Sous l'effet des progrès technologiques, les éoliennes ont considérablement évolué au cours de la dernière décennie. Si ces évolutions ont permis d'accroitre significativement la puissance des éoliennes, et donc la quantité d'énergie qu'elles produisent, elles ont aussi des impacts de plus en plus importants sur le patrimoine et les paysages , sans véritable évolution du cadre législatif. Avec l'augmentation de la hauteur des mâts, les éoliennes sont visibles depuis des zones de plus en plus éloignées.
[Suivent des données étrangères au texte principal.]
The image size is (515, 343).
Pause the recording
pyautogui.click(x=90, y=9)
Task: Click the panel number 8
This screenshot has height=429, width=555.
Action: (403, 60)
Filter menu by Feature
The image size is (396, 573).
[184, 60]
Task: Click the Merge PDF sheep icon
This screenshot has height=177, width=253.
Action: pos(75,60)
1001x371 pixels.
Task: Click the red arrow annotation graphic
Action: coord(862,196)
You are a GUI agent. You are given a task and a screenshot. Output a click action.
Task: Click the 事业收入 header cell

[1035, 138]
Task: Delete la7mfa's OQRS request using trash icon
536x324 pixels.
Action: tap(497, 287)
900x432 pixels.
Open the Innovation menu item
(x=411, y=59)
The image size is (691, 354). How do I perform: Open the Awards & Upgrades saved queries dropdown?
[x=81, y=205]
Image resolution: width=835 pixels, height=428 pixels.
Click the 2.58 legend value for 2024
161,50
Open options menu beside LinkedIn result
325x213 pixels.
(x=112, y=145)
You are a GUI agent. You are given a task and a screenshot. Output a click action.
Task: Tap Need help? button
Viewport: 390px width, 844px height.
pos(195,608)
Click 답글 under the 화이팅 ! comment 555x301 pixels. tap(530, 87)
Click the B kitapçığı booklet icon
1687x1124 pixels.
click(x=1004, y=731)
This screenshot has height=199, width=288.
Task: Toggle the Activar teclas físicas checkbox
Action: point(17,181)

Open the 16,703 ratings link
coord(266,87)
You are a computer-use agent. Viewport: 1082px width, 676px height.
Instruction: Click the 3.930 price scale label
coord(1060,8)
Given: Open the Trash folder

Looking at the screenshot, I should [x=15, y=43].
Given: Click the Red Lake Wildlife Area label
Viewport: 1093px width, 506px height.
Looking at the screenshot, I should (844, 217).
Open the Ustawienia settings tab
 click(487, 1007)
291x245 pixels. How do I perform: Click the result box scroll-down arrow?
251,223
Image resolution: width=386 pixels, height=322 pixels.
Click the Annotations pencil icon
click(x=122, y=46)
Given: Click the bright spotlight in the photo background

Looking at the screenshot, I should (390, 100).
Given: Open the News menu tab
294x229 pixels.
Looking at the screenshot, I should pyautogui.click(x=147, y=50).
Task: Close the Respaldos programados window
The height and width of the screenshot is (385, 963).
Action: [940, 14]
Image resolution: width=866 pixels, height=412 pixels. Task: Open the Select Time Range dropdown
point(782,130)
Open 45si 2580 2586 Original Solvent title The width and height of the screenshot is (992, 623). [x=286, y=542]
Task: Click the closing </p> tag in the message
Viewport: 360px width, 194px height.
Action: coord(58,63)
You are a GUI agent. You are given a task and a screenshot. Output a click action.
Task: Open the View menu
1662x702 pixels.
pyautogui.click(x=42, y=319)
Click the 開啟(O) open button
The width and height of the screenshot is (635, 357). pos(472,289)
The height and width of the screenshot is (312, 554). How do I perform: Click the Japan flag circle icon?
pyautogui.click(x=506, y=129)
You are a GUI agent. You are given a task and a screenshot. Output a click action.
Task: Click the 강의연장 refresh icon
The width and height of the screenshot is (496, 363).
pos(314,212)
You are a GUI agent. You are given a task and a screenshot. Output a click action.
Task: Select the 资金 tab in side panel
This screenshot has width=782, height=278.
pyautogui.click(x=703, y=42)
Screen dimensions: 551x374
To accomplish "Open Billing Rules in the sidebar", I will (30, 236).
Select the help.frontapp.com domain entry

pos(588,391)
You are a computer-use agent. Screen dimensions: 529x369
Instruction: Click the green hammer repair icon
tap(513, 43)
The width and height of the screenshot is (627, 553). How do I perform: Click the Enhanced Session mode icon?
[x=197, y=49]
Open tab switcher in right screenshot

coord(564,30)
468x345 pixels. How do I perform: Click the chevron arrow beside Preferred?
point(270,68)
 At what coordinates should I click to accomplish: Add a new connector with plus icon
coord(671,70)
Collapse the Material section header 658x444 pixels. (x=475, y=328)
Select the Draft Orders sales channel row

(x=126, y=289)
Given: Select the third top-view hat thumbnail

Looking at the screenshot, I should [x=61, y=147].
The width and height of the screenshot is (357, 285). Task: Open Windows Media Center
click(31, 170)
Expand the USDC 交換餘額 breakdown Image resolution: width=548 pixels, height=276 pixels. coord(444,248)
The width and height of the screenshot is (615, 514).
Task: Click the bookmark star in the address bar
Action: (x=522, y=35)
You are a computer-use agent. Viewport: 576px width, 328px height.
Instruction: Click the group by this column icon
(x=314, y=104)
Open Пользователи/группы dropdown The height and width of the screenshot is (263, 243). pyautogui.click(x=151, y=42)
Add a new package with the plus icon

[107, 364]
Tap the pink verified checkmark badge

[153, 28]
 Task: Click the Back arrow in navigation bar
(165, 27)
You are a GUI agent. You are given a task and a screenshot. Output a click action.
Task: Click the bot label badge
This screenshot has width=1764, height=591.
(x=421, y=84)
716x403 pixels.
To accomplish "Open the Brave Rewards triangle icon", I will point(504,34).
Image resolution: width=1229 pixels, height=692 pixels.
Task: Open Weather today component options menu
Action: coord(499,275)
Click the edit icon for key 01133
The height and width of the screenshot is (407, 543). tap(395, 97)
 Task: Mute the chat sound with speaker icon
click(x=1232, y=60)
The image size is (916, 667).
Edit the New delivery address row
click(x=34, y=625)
Le repowering (remplacement partiel ou total d'une installation par une autre de plus grande puissance pour en augmenter le rendement) peut avoir des effets désastreux sur les paysages, dans la mesure où des projets qui avaient été élaborés intelligemment à une certaine échelle ont un impact tout autre lorsque celle-ci s'accroît.

Pour répondre à ces problématiques, la commission de la culture a souhaité déposer un amendement ( COM-426 ) visant à étendre l'avis conforme de l'ABF aux projets de parcs éoliens terrestres de grande dimension entrant dans le champ de visibilité d'un monument historique ou d'un site patrimonial remarquable dans un périmètre de 10 kilomètres autour de celui-ci . Cet amendement poursuit trois objectifs :

- améliorer le contrôle sur les projets éoliens terrestres ;

- inciter les porteurs de projets à soigner davantage leurs études d'impact ;

- impliquer l'ABF dans l'examen des projets de repowering concernant des installations situées dans l'environnement proche des espaces protégés au titre du code du patrimoine.

Face au développement récent de l'éolien en mer, la commission a également souhaité déposer un amendement ( COM-427 ) pour interdire, à compter des prochains appels d'offres, les projets situés à moins de 40 kilomètres des côtes afin d'en limiter l'impact visuel , conformément aux préconisations de la Commission supérieure des sites, perspectives et paysages dans son avis du 16 juin 2021.